*What the task asks:*
Could you copy all of the records below exactly as they appear?

*Data for this exercise:*
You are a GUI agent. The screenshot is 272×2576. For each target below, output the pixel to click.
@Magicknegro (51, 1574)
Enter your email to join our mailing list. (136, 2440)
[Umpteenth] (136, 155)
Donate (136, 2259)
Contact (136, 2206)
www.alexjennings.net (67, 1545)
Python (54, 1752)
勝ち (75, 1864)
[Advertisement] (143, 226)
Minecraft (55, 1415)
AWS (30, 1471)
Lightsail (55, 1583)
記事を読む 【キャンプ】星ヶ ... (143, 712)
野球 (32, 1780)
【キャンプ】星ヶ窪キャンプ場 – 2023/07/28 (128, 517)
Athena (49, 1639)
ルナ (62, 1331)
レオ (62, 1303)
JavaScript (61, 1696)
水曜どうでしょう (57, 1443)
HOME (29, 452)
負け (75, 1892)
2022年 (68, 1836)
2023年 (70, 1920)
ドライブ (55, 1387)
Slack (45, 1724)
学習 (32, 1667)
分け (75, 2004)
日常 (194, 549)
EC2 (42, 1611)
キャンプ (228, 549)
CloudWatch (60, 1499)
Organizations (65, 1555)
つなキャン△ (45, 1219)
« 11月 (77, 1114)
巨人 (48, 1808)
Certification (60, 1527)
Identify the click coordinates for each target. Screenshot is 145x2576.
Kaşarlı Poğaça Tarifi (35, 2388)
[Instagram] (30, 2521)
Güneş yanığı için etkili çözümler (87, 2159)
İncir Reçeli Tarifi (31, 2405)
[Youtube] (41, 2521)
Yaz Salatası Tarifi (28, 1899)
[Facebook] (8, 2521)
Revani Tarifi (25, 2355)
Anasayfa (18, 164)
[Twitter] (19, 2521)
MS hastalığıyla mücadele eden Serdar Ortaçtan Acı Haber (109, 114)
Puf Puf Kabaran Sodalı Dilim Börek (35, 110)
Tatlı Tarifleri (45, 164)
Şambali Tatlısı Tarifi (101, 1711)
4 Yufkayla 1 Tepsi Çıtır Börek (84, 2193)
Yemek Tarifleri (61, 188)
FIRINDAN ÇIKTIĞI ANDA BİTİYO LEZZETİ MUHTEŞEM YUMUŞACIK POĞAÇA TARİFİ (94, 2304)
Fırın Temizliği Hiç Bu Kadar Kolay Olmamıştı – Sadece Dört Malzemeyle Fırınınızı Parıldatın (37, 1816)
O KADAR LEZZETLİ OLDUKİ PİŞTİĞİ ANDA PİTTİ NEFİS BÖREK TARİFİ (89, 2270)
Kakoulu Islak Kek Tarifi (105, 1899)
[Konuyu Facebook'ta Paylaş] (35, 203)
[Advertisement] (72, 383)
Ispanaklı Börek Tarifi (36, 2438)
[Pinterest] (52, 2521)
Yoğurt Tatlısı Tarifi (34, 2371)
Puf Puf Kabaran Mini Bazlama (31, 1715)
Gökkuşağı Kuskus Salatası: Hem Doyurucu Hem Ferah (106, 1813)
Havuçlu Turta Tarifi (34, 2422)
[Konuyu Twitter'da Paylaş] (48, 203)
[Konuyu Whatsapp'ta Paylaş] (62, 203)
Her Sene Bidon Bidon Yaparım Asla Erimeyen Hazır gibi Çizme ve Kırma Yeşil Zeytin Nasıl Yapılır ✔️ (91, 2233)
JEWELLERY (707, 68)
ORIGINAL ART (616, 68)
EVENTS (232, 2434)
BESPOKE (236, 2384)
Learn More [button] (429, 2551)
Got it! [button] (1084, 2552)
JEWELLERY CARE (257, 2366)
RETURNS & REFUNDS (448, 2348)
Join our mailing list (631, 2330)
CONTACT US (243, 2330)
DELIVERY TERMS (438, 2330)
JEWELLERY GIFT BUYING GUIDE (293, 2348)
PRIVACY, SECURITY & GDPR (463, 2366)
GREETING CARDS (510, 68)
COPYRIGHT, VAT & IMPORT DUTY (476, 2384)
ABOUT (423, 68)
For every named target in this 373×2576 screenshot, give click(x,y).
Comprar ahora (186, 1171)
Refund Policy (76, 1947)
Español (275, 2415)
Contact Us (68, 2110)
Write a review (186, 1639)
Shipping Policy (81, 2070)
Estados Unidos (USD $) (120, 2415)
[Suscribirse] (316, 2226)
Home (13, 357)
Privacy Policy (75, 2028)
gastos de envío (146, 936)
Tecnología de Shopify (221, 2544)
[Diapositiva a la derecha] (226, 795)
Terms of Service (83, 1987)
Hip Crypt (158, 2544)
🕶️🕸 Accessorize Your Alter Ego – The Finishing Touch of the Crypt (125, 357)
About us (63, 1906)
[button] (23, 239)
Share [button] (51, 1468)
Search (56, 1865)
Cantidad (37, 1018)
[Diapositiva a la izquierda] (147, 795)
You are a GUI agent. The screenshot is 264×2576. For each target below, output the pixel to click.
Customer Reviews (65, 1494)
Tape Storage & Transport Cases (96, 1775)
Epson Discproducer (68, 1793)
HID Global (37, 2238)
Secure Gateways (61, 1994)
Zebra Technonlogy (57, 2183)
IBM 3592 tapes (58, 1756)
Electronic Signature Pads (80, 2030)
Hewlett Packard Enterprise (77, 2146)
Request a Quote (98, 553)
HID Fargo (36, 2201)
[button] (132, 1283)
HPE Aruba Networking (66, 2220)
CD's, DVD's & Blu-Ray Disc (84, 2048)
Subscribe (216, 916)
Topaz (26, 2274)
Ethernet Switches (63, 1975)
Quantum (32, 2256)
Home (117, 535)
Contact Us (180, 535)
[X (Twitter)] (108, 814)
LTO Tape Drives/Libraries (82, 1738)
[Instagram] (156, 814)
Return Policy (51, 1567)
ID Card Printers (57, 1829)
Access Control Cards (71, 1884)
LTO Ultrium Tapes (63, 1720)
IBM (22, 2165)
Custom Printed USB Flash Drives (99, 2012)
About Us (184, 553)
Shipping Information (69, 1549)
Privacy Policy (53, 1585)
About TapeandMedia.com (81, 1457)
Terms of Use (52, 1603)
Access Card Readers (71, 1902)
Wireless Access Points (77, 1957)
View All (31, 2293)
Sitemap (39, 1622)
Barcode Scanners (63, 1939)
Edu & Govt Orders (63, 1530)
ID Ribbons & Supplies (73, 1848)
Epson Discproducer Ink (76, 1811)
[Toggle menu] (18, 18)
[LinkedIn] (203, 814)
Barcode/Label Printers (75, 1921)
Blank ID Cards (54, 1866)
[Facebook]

*Task output:*
You are a GUI agent. The screenshot is 272×2576. For each target below, output the pixel to click.
@Magicknegro (51, 1574)
Enter your email to join our mailing list. (136, 2440)
[Umpteenth] (136, 155)
Donate (136, 2259)
Contact (136, 2206)
www.alexjennings.net (67, 1545)
Python (54, 1752)
勝ち (75, 1864)
[Advertisement] (143, 226)
Minecraft (55, 1415)
AWS (30, 1471)
Lightsail (55, 1583)
記事を読む 【キャンプ】星ヶ ... (143, 712)
野球 (32, 1780)
【キャンプ】星ヶ窪キャンプ場 – 2023/07/28 (128, 517)
Athena (49, 1639)
ルナ (62, 1331)
レオ (62, 1303)
JavaScript (61, 1696)
水曜どうでしょう (57, 1443)
HOME (29, 452)
負け (75, 1892)
2022年 (68, 1836)
2023年 (70, 1920)
ドライブ (55, 1387)
Slack (45, 1724)
学習 (32, 1667)
分け (75, 2004)
日常 (194, 549)
EC2 (42, 1611)
キャンプ (228, 549)
CloudWatch (60, 1499)
Organizations (65, 1555)
つなキャン△ (45, 1219)
« 11月 (77, 1114)
巨人 (48, 1808)
Certification (60, 1527)
Identify the click coordinates for each target. Screenshot is 145x2576.
Kaşarlı Poğaça Tarifi (35, 2388)
[Instagram] (30, 2521)
Güneş yanığı için etkili çözümler (87, 2159)
İncir Reçeli Tarifi (31, 2405)
[Youtube] (41, 2521)
Yaz Salatası Tarifi (28, 1899)
[Facebook] (8, 2521)
Revani Tarifi (25, 2355)
Anasayfa (18, 164)
[Twitter] (19, 2521)
MS hastalığıyla mücadele eden Serdar Ortaçtan Acı Haber (109, 114)
Puf Puf Kabaran Sodalı Dilim Börek (35, 110)
Tatlı Tarifleri (45, 164)
Şambali Tatlısı Tarifi (101, 1711)
4 Yufkayla 1 Tepsi Çıtır Börek (84, 2193)
Yemek Tarifleri (61, 188)
FIRINDAN ÇIKTIĞI ANDA BİTİYO LEZZETİ MUHTEŞEM YUMUŞACIK POĞAÇA TARİFİ (94, 2304)
Fırın Temizliği Hiç Bu Kadar Kolay Olmamıştı – Sadece Dört Malzemeyle Fırınınızı Parıldatın (37, 1816)
O KADAR LEZZETLİ OLDUKİ PİŞTİĞİ ANDA PİTTİ NEFİS BÖREK TARİFİ (89, 2270)
Kakoulu Islak Kek Tarifi (105, 1899)
[Konuyu Facebook'ta Paylaş] (35, 203)
[Advertisement] (72, 383)
Ispanaklı Börek Tarifi (36, 2438)
[Pinterest] (52, 2521)
Yoğurt Tatlısı Tarifi (34, 2371)
Puf Puf Kabaran Mini Bazlama (31, 1715)
Gökkuşağı Kuskus Salatası: Hem Doyurucu Hem Ferah (106, 1813)
Havuçlu Turta Tarifi (34, 2422)
[Konuyu Twitter'da Paylaş] (48, 203)
[Konuyu Whatsapp'ta Paylaş] (62, 203)
Her Sene Bidon Bidon Yaparım Asla Erimeyen Hazır gibi Çizme ve Kırma Yeşil Zeytin Nasıl Yapılır ✔️ (91, 2233)
JEWELLERY (707, 68)
ORIGINAL ART (616, 68)
EVENTS (232, 2434)
BESPOKE (236, 2384)
Learn More [button] (429, 2551)
Got it! [button] (1084, 2552)
JEWELLERY CARE (257, 2366)
RETURNS & REFUNDS (448, 2348)
Join our mailing list (631, 2330)
CONTACT US (243, 2330)
DELIVERY TERMS (438, 2330)
JEWELLERY GIFT BUYING GUIDE (293, 2348)
PRIVACY, SECURITY & GDPR (463, 2366)
GREETING CARDS (510, 68)
COPYRIGHT, VAT & IMPORT DUTY (476, 2384)
ABOUT (423, 68)
For every named target in this 373×2576 screenshot, give click(x,y).
Comprar ahora (186, 1171)
Refund Policy (76, 1947)
Español (275, 2415)
Contact Us (68, 2110)
Write a review (186, 1639)
Shipping Policy (81, 2070)
Estados Unidos (USD $) (120, 2415)
[Suscribirse] (316, 2226)
Home (13, 357)
Privacy Policy (75, 2028)
gastos de envío (146, 936)
Tecnología de Shopify (221, 2544)
[Diapositiva a la derecha] (226, 795)
Terms of Service (83, 1987)
Hip Crypt (158, 2544)
🕶️🕸 Accessorize Your Alter Ego – The Finishing Touch of the Crypt (125, 357)
About us (63, 1906)
[button] (23, 239)
Share [button] (51, 1468)
Search (56, 1865)
Cantidad (37, 1018)
[Diapositiva a la izquierda] (147, 795)
You are a GUI agent. The screenshot is 264×2576. For each target below, output the pixel to click.
Customer Reviews (65, 1494)
Tape Storage & Transport Cases (96, 1775)
Epson Discproducer (68, 1793)
HID Global (37, 2238)
Secure Gateways (61, 1994)
Zebra Technonlogy (57, 2183)
IBM 3592 tapes (58, 1756)
Electronic Signature Pads (80, 2030)
Hewlett Packard Enterprise (77, 2146)
Request a Quote (98, 553)
HID Fargo (36, 2201)
[button] (132, 1283)
HPE Aruba Networking (66, 2220)
CD's, DVD's & Blu-Ray Disc (84, 2048)
Subscribe (216, 916)
Topaz (26, 2274)
Ethernet Switches (63, 1975)
Quantum (32, 2256)
Home (117, 535)
Contact Us (180, 535)
[X (Twitter)] (108, 814)
LTO Tape Drives/Libraries (82, 1738)
[Instagram] (156, 814)
Return Policy (51, 1567)
ID Card Printers (57, 1829)
Access Control Cards (71, 1884)
LTO Ultrium Tapes (63, 1720)
IBM (22, 2165)
Custom Printed USB Flash Drives (99, 2012)
About Us (184, 553)
Shipping Information (69, 1549)
Privacy Policy (53, 1585)
About TapeandMedia.com (81, 1457)
Terms of Use (52, 1603)
Access Card Readers (71, 1902)
Wireless Access Points (77, 1957)
View All (31, 2293)
Sitemap (39, 1622)
Barcode Scanners (63, 1939)
Edu & Govt Orders (63, 1530)
ID Ribbons & Supplies (73, 1848)
Epson Discproducer Ink (76, 1811)
[Toggle menu] (18, 18)
[LinkedIn] (203, 814)
Barcode/Label Printers (75, 1921)
Blank ID Cards (54, 1866)
[Facebook]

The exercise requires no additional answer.